The third element was the growing way in which New Zealand is “exporting” its innovative Governmental systems such as the way it manages MMP, the Integrated Data Infrastructure at Stats or the whole social investment approach.
“So as I got around Europe earlier this year, I found that the topic that most engaged the leaders I spoke with – the President of the EU, Chancellor of Germany, PM of Great Britain – was social investment.
“It immediately got their attention, because what NZ is talking about with the way it thinks about government analysis of the needs of its people and how to adapt services to have a more focussed longer term impact and change lives, is an attractive notion to any government, and it’s fresh. “
But it was the theme of naïve Kiwi optimism which infused the whole speech.
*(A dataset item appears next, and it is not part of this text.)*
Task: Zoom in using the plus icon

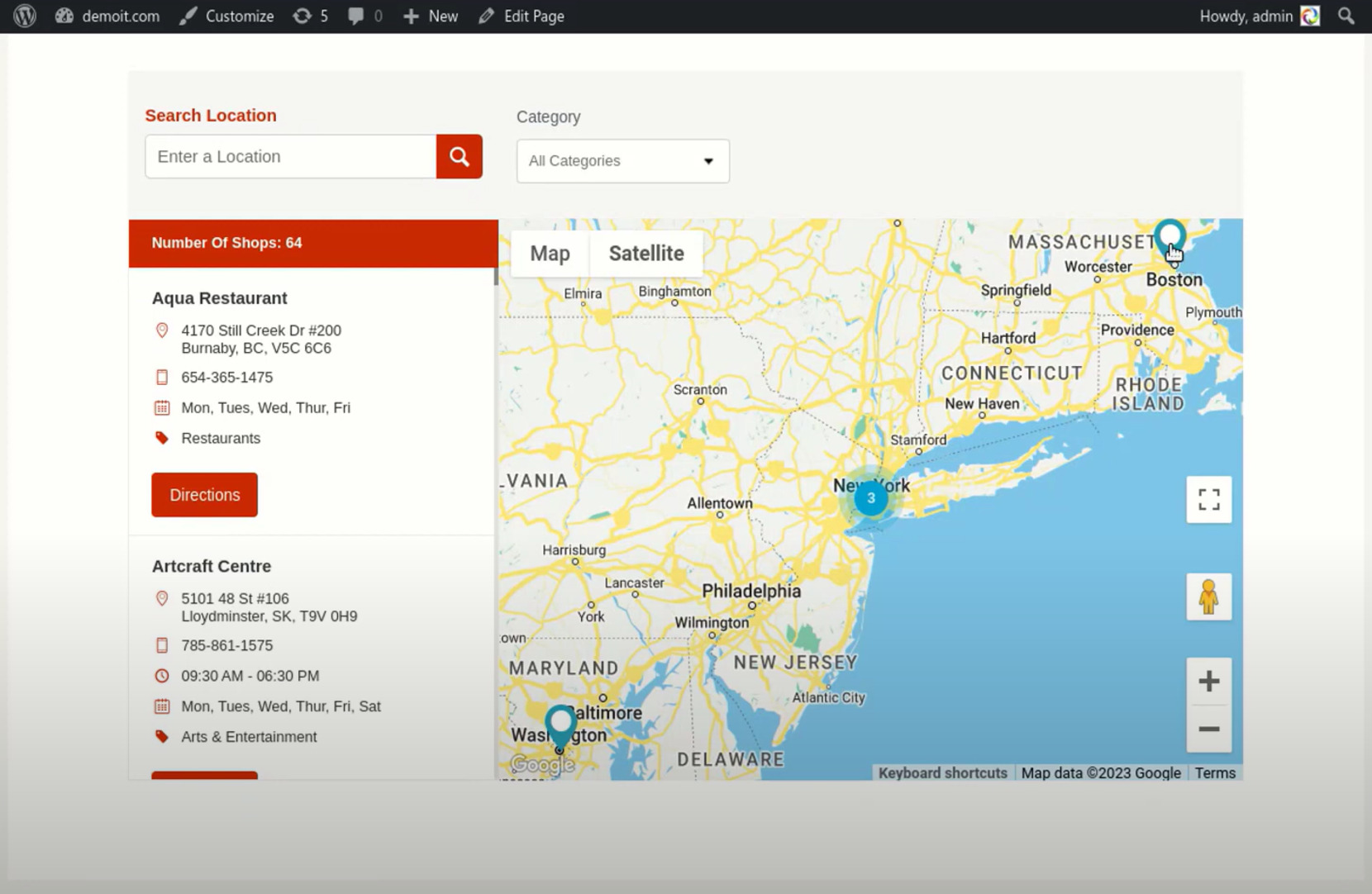Action: tap(1208, 680)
“In my view, a bit of naïve kiwi optimism can take us a long way.
“I’ve always thought it’s relatively pointless analysis to say everything is horrendously complicated and going very badly. “
He said trade negotiations needed it as did dealing with climate change.
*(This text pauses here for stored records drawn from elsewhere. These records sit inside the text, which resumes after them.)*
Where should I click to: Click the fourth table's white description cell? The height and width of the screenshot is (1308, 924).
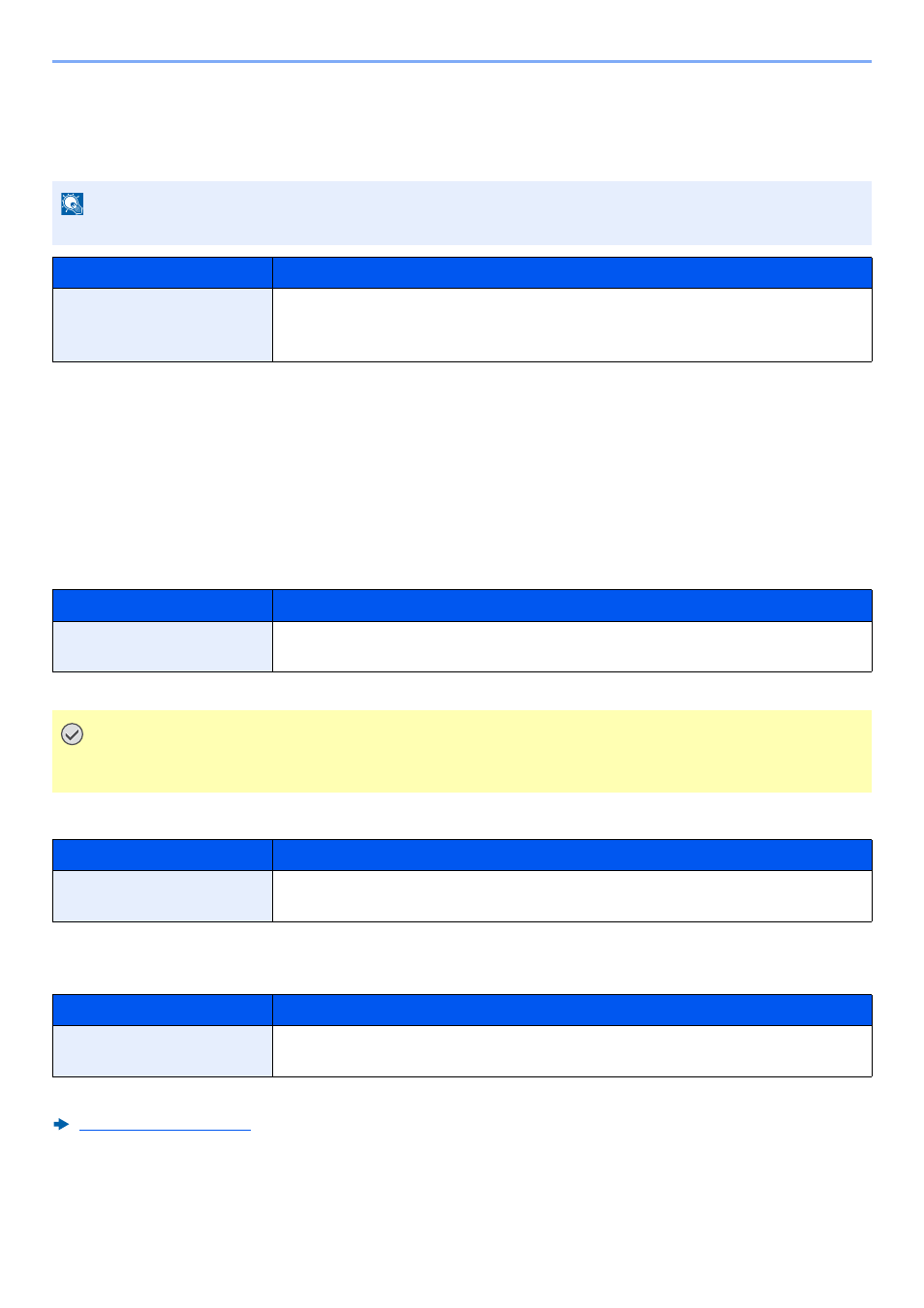[x=571, y=1051]
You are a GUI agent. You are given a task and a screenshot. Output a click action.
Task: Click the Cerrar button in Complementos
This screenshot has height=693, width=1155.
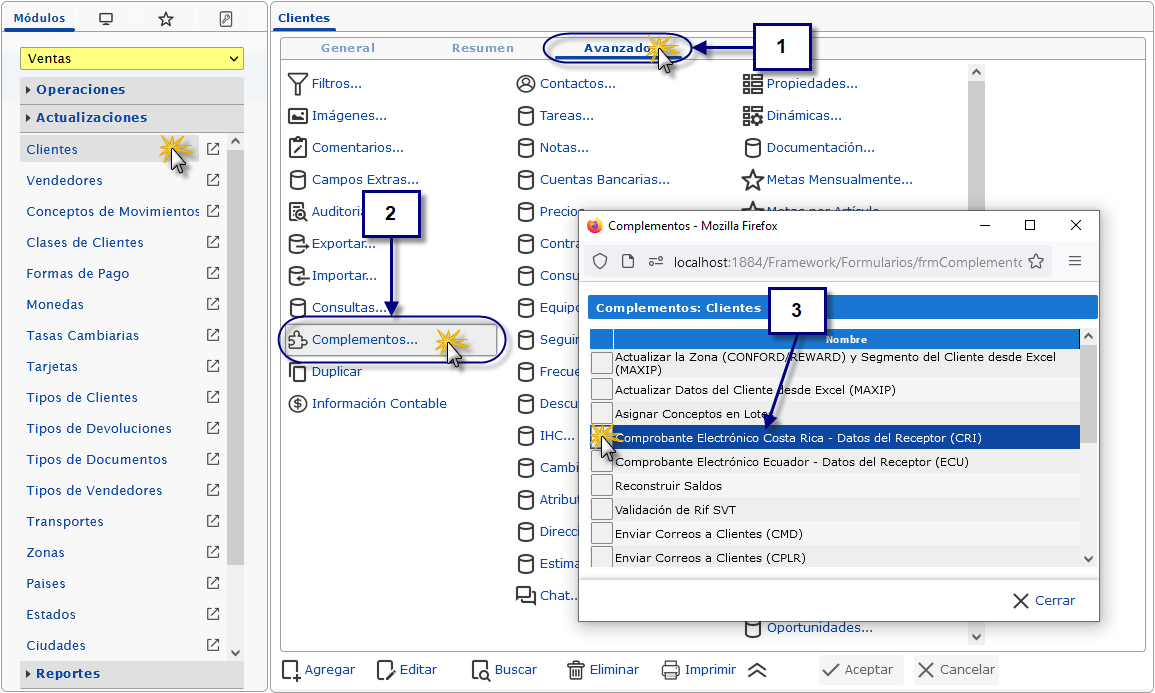tap(1044, 601)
English was optimistic about agreements with the EU, the TPP 11 and the Pacific Alliance.
And on the great global powers- China and America he reflected on his recent meetings with China’s Premier Li and the United States Secretary of State, Rex Tillerson.
“It was fascinating in the short space of a couple of months to get two views of what they think they’re doing, and what was striking about it was the similarity of the views, which was if anything reassuring rather than worrying – and by that I mean the acceptance of each other’s economic power, and the wariness of the projection of each other’s military power.”
But on the question of the American President, he said that everywhere he went people talked about Trump, so he didn’t.
“I don’t regard it as a kind of disruptive unpredictable wild influence on world affairs – it’s just another cycle of US isolationism.”